Ed y Bolin fueron convocados por los guardias.
—Bolin.
Raylo miró a Bolin y fue directo al grano.
—Luz de Luna estuvo fuera los últimos días y descubrió una cueva oculta en el lado oeste de la Cordillera de Piedra Negra.
Dentro hay Hierba del Trueno, custodiada por una Bestia del Cuerno Relámpago de Nivel Dos.
Llévate un escuadrón de Caballeros Pegaso, trae la Hierba del Trueno y el cadáver de la Bestia del Cuerno Relámpago, y entrégaselos a Carl para que los procese.
La Bestia del Cuerno Relámpago es hábil con los rayos, así que ten cuidado.
Bolin tenía experiencia.
Raylo confiaba en que podría encargarse de una Bestia Mágica de Nivel Dos mientras lideraba un escuadrón de Caballeros Pegaso.
—¡Sí, Mi Señor!
Bolin aceptó sin la menor vacilación.
A continuación, Raylo se giró hacia Ed.
—Ed, tú vienes conmigo.
Luz de Luna encontró un valle sin nombre a unos cien kilómetros al noroeste del territorio.
Allí crecen grandes extensiones de Hierba Fortalecedora de Huesos.
El problema es que en el valle viven algunos Lagartos Petrificadores.
Trae un escuadrón de Caballeros Pegaso para que nos acompañe.
—¡Sí, Mi Señor!
Ed aceptó sus órdenes.
Luz de Luna tomaba el sol sobre el escritorio, completamente ajeno a cuántas veces su amo lo había usado como chivo expiatorio.

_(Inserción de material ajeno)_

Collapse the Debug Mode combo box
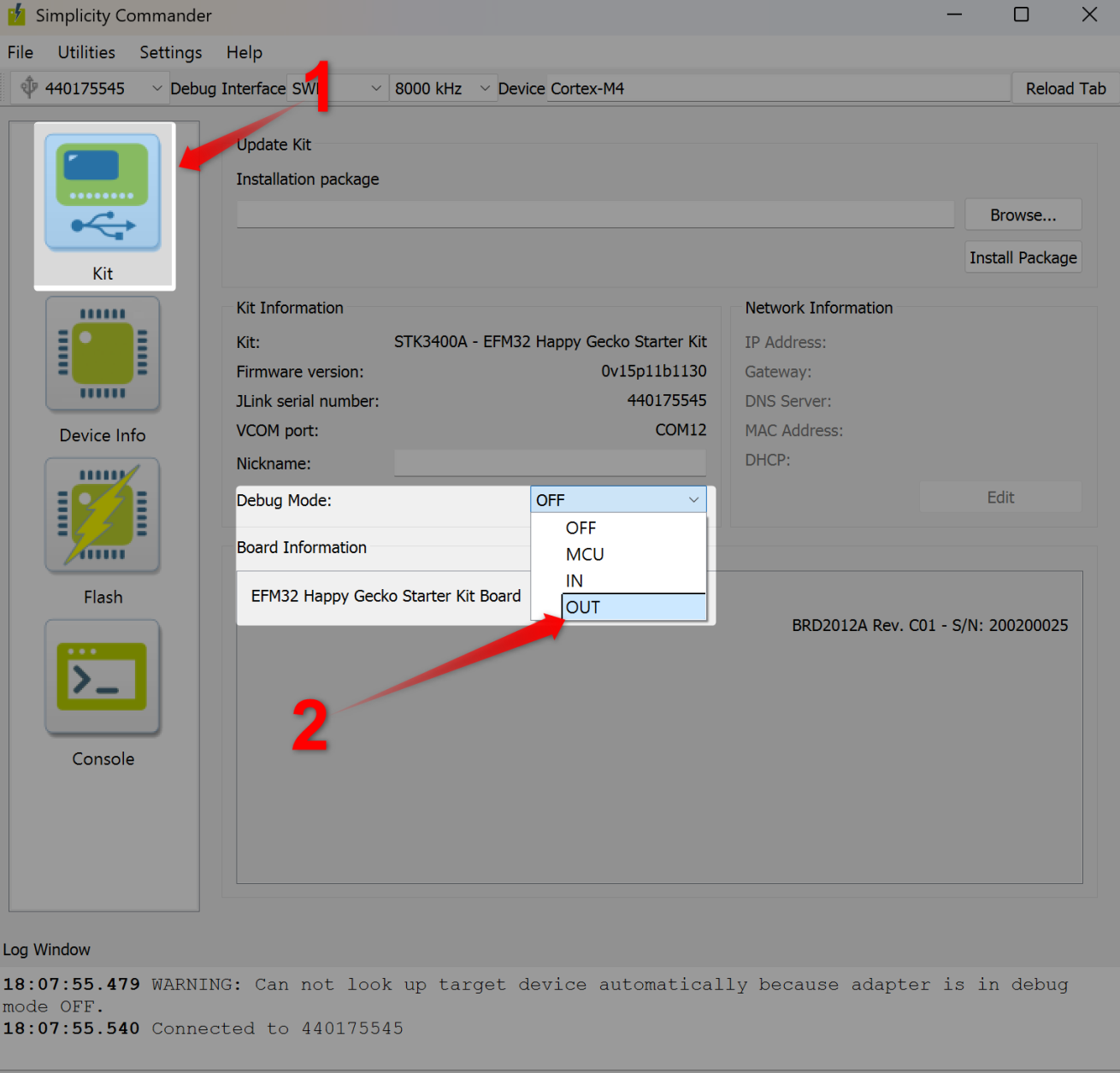The width and height of the screenshot is (1120, 1073). [x=618, y=500]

Raylo no podía decir mucho sobre su red de inteligencia, así que básicamente atribuía todas estas pistas a Luz de Luna.
A Ed y a los demás les pareció extraño al principio, pero a medida que más y más rarezas se atribuían a Luz de Luna, dejaron de encontrarlo extraño en absoluto.
Bolin se dio la vuelta y se fue.
Pronto, el sonido de las alas de los Pegasos batiendo el aire llegó desde fuera del castillo, y un escuadrón de Caballeros se convirtió en puntos negros que desaparecían en el horizonte occidental.
Raylo y Ed también terminaron rápidamente sus preparativos.
Además de diez Caballeros Pegaso de élite, el equipo contaba con un equipo especial: cinco Espejos de Cobre de la altura de medio hombre, pulidos hasta obtener un brillo resplandeciente.
—¡En marcha!
A la orden de Raylo, once Pegasos surcaron el cielo, acelerando hacia el noroeste.
En lo alto del cielo, el viento aullaba.
Los Pegasos eran increíblemente rápidos, y el paisaje de abajo se precipitaba hacia atrás.
Raylo contempló su dominio desde las alturas —el floreciente Pueblo de Piedra Negra, el castillo en construcción y las sinuosas cordilleras y bosques en la distancia— y un sentimiento de orgullo henchió su corazón.
Al llegar a la Cordillera de Piedra Negra, siguieron la dirección de la información de inteligencia y buscaron desde el aire durante más de dos horas.
—¡Mi Señor, mire ahí abajo!
Un Caballero de vista aguda señaló de repente una zona entre las ondulantes colinas de abajo.
Raylo aguzó la mirada.
Efectivamente, enclavada entre las montañas había una discreta entrada a un valle.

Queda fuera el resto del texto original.